Pull every line containing "Sort" from the data.

── Data in this exercise

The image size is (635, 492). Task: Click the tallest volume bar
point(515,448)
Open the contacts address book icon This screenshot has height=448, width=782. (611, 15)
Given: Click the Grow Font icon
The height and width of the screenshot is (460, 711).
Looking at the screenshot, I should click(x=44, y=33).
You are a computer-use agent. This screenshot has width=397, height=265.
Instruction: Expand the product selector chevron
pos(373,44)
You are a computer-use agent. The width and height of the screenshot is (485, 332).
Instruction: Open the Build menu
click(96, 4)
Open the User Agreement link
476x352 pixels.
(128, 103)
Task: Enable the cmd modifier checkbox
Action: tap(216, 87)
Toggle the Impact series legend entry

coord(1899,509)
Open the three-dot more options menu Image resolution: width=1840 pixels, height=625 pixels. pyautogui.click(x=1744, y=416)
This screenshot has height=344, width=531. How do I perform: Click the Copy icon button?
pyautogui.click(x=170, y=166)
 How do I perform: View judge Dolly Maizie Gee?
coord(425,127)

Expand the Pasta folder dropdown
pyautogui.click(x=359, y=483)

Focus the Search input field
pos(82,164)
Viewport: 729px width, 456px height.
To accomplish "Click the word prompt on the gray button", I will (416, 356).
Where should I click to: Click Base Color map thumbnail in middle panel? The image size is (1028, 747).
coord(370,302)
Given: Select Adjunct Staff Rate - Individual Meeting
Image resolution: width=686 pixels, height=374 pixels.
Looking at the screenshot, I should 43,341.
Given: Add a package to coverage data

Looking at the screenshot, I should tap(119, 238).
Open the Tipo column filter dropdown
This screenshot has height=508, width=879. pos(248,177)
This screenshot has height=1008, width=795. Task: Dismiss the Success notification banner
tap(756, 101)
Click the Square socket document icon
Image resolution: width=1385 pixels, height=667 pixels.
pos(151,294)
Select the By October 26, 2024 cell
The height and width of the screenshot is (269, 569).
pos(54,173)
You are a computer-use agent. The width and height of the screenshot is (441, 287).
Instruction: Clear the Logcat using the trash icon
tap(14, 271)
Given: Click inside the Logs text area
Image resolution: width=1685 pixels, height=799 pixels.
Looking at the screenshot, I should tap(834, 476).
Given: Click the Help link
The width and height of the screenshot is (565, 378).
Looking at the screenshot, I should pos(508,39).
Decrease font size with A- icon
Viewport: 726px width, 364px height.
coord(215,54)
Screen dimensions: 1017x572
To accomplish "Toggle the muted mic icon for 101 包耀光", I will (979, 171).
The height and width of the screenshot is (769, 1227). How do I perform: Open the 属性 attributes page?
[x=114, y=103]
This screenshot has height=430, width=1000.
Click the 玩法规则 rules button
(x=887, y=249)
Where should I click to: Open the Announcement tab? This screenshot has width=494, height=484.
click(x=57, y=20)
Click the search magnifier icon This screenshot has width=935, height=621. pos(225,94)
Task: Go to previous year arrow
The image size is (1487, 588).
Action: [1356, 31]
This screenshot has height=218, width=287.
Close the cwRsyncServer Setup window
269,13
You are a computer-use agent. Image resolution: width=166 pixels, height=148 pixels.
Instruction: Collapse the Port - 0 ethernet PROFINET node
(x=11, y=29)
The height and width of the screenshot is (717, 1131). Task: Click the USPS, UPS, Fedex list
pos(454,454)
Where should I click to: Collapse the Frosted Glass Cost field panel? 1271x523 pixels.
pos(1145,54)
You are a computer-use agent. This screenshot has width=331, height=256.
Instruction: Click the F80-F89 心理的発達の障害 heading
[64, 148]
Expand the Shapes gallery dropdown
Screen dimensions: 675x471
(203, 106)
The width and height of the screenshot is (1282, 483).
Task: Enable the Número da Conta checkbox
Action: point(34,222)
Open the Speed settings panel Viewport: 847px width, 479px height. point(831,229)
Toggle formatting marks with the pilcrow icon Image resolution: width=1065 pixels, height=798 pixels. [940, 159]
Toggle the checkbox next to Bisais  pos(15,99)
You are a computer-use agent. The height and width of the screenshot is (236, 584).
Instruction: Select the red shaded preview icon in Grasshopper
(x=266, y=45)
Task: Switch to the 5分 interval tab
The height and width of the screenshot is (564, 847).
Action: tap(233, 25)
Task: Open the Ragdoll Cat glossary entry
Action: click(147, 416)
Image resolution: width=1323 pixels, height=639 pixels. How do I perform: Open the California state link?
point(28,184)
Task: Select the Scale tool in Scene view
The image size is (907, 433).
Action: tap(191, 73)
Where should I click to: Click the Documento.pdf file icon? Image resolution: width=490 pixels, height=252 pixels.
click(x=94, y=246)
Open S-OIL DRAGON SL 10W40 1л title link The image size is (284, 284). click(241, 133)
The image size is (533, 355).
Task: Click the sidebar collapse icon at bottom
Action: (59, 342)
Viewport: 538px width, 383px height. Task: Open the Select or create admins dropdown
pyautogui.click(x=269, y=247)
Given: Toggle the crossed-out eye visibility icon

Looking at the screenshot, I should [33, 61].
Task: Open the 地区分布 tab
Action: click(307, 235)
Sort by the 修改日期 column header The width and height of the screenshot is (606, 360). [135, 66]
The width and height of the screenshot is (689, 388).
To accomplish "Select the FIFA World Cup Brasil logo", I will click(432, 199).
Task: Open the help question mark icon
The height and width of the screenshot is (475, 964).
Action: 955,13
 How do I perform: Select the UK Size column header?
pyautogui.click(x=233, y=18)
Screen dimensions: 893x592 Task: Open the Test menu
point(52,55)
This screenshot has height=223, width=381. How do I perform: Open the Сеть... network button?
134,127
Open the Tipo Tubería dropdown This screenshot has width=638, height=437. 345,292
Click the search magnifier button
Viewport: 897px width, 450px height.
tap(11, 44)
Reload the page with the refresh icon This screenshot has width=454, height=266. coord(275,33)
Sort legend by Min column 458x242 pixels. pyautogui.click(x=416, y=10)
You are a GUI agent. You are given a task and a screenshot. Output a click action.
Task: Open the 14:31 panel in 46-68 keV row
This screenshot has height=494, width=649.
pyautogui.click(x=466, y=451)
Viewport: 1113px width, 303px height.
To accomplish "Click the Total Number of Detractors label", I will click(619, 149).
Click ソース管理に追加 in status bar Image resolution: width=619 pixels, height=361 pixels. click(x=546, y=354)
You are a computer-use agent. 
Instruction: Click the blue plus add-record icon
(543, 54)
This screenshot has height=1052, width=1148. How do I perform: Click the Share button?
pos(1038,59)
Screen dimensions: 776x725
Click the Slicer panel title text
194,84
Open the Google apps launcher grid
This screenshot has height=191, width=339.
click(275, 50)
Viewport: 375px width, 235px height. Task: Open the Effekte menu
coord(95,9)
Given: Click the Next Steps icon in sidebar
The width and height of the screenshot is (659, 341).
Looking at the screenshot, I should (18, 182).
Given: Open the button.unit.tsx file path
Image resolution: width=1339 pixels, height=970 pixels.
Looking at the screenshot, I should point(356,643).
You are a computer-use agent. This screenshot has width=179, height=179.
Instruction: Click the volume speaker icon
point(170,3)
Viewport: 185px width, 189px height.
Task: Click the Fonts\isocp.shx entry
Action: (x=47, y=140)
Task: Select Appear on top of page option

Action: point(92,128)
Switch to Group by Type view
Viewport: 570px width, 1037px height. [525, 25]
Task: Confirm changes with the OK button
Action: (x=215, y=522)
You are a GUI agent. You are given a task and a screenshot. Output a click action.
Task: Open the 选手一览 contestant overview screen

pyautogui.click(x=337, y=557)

────

Solution to this problem:
Sort by the 修改日期 column header The width and height of the screenshot is (606, 360). [135, 66]
Sort legend by Min column 458x242 pixels. pyautogui.click(x=416, y=10)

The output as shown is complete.